Janaki Sabesh shares how writing about rasam transported the duo back in time to paati’s house. "One of my friends would call the gottu rasam a no-kachada-rasam as it had minimal ingredients. More than me, my sister and daughter have inherited the art of cooking from amma. The one habit Dhwani and I have picked up is to add a spoon of sugar to anything we eat and rasam was not spared either," she laughs.
A taste of home
After multiple failed attempts, Malli and her mom head to paati’s cupboard and rummage the shelves. They stumble upon her medical report and on the envelope, in neat handwriting, is the recipe. Malli gets to have paati's rasam now and forever. For what looks like a sweet and simple ending, Dhwani and Janaki had over 25 versions of how the story could end,
"Since it’s a picture book, we had to be conscious with minimal text. How much can we say without saying it and let the pictures do the talking?
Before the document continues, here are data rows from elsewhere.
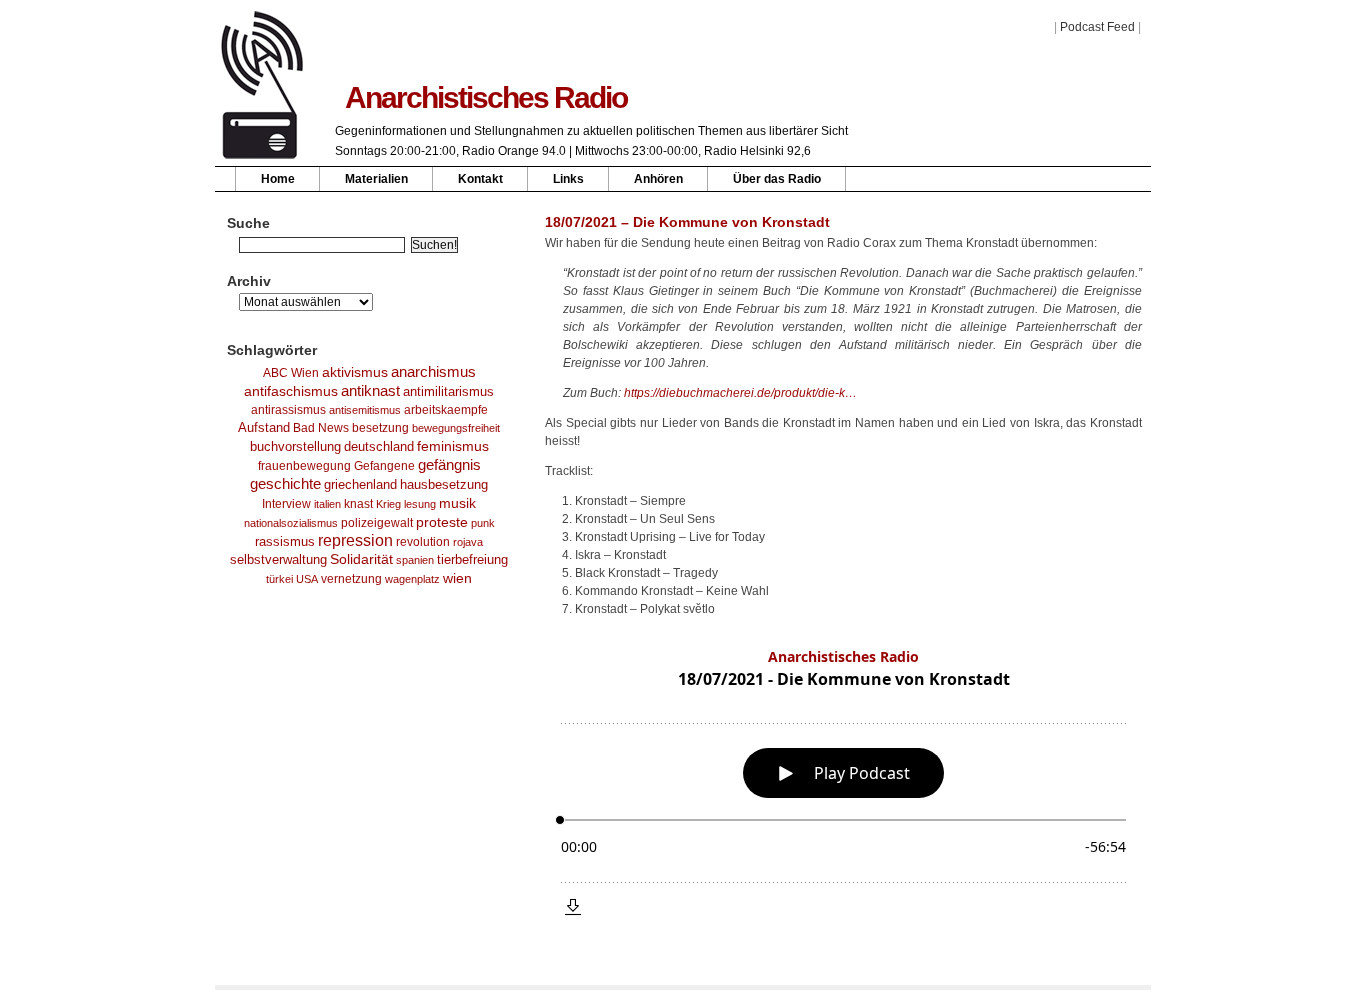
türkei (279, 579)
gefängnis (449, 465)
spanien (415, 560)
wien (457, 578)
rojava (468, 542)
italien (327, 504)
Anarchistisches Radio (486, 97)
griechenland (360, 484)
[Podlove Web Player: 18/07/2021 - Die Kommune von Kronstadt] (843, 782)
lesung (420, 504)
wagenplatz (412, 579)
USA (307, 579)
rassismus (285, 541)
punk (483, 523)
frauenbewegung (304, 465)
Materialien (376, 179)
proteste (442, 522)
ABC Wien (291, 373)
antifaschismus (291, 391)
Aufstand (264, 428)
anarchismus (433, 371)
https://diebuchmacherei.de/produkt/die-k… (740, 393)
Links (568, 179)
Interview (286, 504)
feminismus (453, 446)
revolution (423, 542)
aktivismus (355, 372)
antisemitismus (365, 410)
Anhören (658, 179)
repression (355, 540)
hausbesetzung (444, 484)
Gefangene (384, 466)
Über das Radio (777, 179)
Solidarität (361, 559)
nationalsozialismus (291, 523)
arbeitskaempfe (446, 410)
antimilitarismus (448, 392)
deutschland (379, 447)
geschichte (285, 484)
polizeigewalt (377, 523)
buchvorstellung (295, 446)
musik (457, 503)
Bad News (321, 428)
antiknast (370, 391)
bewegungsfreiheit (456, 428)
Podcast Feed (1097, 27)
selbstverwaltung (278, 559)
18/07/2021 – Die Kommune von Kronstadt (687, 222)
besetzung (380, 428)
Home (278, 179)
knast (358, 504)
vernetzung (351, 578)
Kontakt (480, 179)
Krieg (388, 504)
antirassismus (288, 410)
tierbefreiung (472, 560)
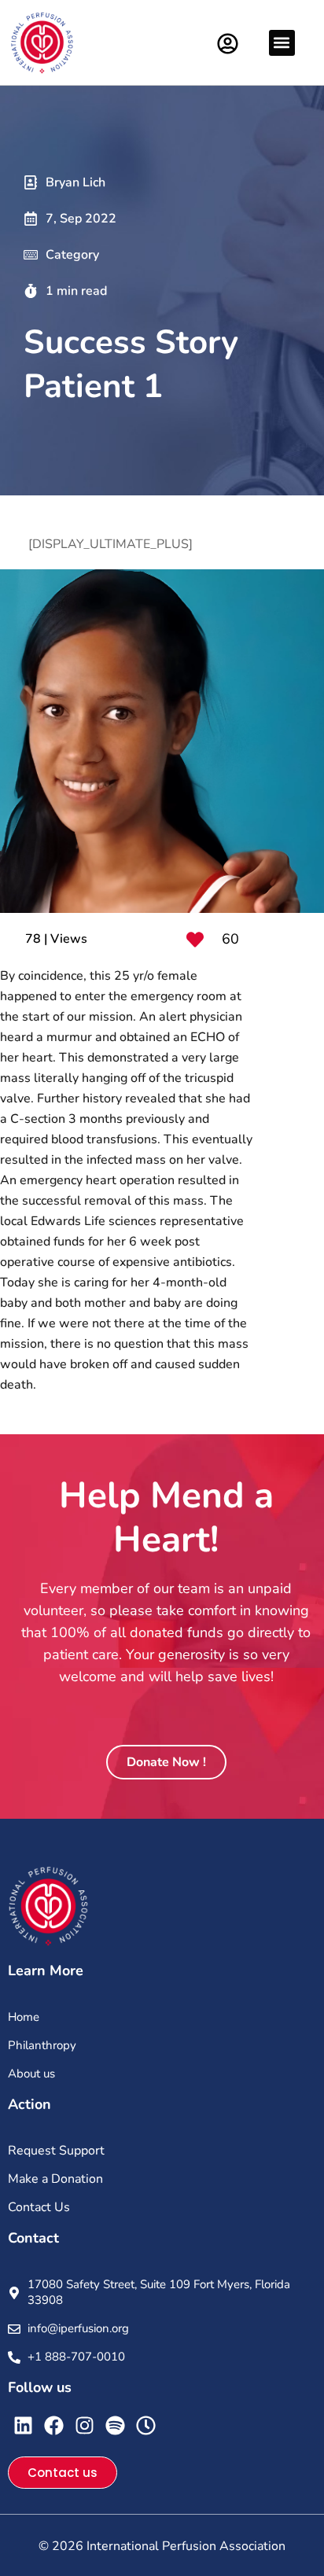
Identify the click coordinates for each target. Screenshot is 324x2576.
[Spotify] (115, 2425)
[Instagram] (84, 2425)
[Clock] (146, 2425)
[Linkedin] (23, 2425)
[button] (282, 43)
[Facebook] (54, 2425)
Our shortest draft was 550 words and we also dabbled with many characters from childhood," notes Dhwani.
Besides the empathetic plot, what brings joy to the reading experience is the vibrant watercolour illustrations by Pallavi Jain and the captivating storyboard by Vaijayanthi. Right from the individual elements that go into the making of rasam to a messy kitchen where it simmers to life, the artists offer you a realistic peek into Malli's home and heart. And, hoping that you fall in love with the versatile staple, the duo has also shared their family recipe of gottu rasam at the end of the book.
Brought out by Karadi Tales, the picture book was launched at Mathsya on Friday. The first copy was received by food historian Rakesh Raghunathan and his mother Rama Raghunathan. The guests were served Udupi rasam and the hotel's special rasam with pattani sundal and vadai. The goodie bags also had the gottu rasam powder, just so that you get the taste of their home.